● **Saved entries**
# # # #

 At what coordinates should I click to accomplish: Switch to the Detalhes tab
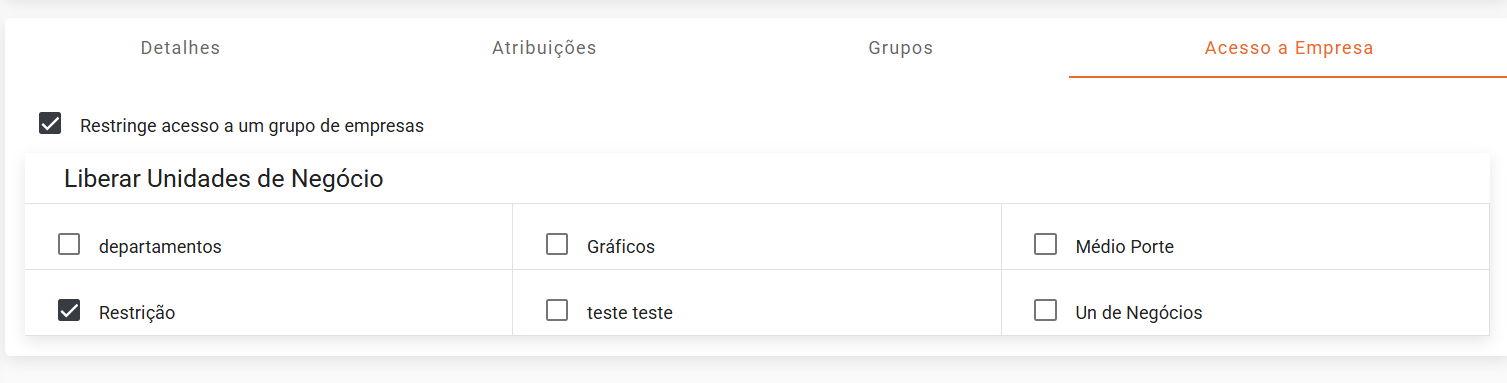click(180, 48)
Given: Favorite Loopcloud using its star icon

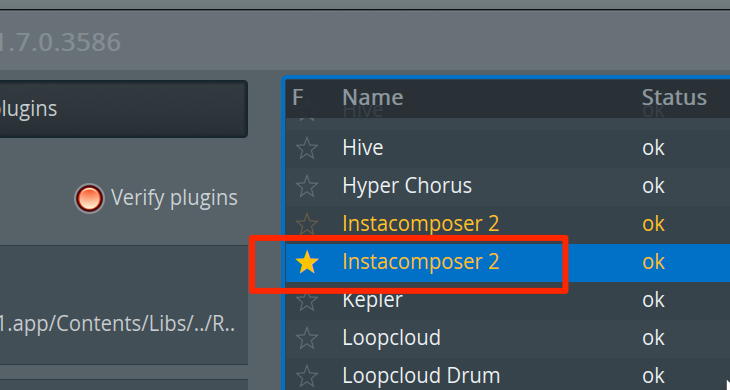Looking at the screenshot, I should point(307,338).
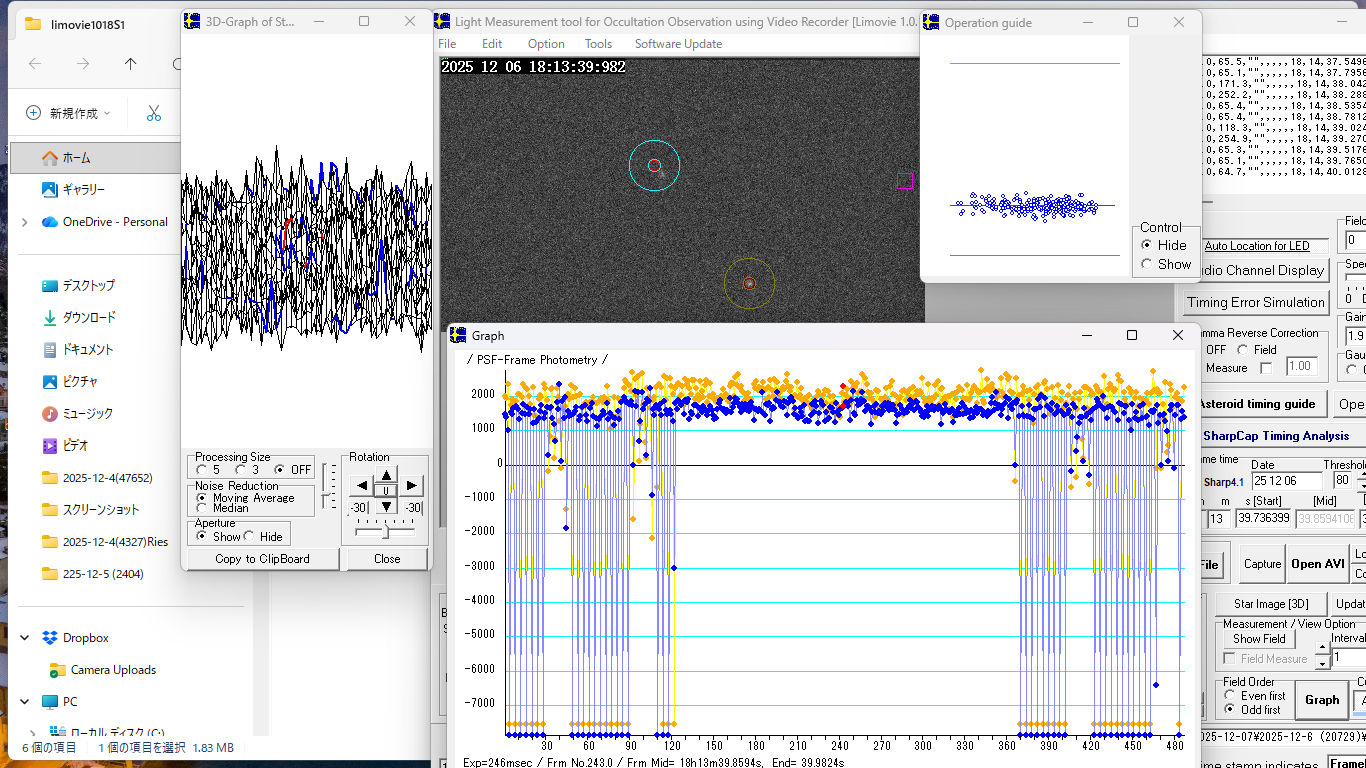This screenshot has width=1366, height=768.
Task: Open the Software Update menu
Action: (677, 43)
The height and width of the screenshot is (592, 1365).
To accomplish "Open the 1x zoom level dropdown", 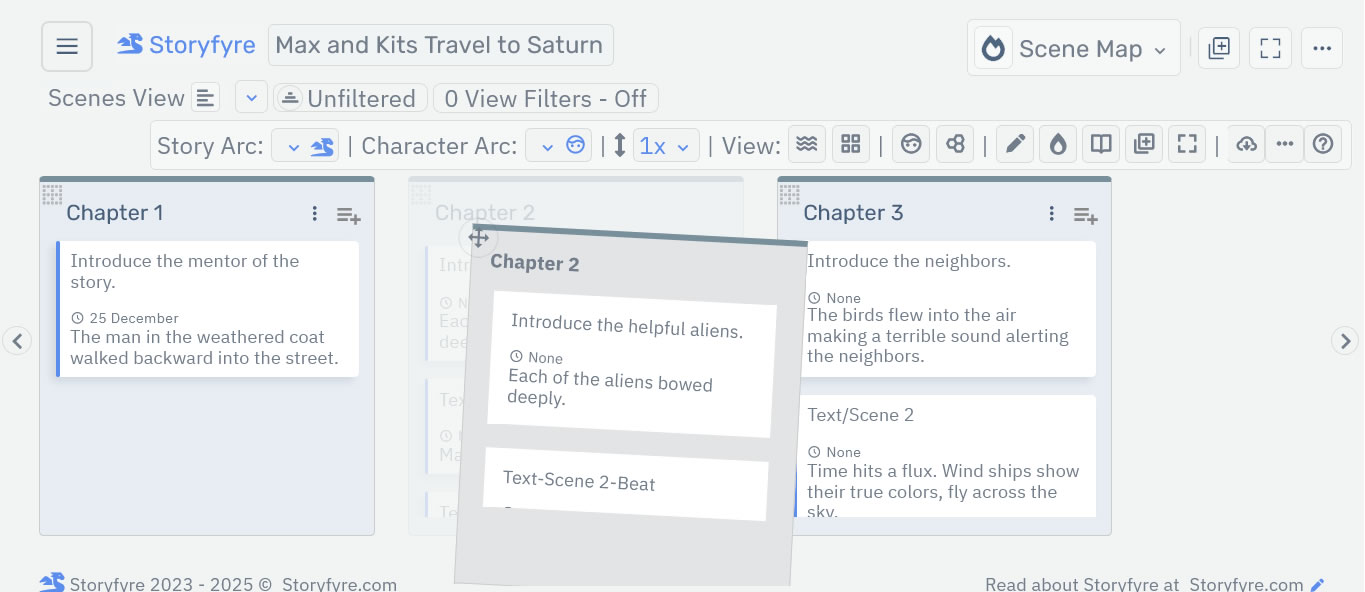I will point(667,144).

# # # #

● **The task**
Copy out the lines above from the line containing "Given: Favorite Loopcloud using its star icon" through the line containing "The height and", exactly, and keep the pictures out.

● **Response**
Given: Favorite Loopcloud using its star icon

Looking at the screenshot, I should point(307,338).
This screenshot has width=1366, height=768.
Task: Open the Software Update menu
Action: (677, 43)
The height and width of the screenshot is (592, 1365).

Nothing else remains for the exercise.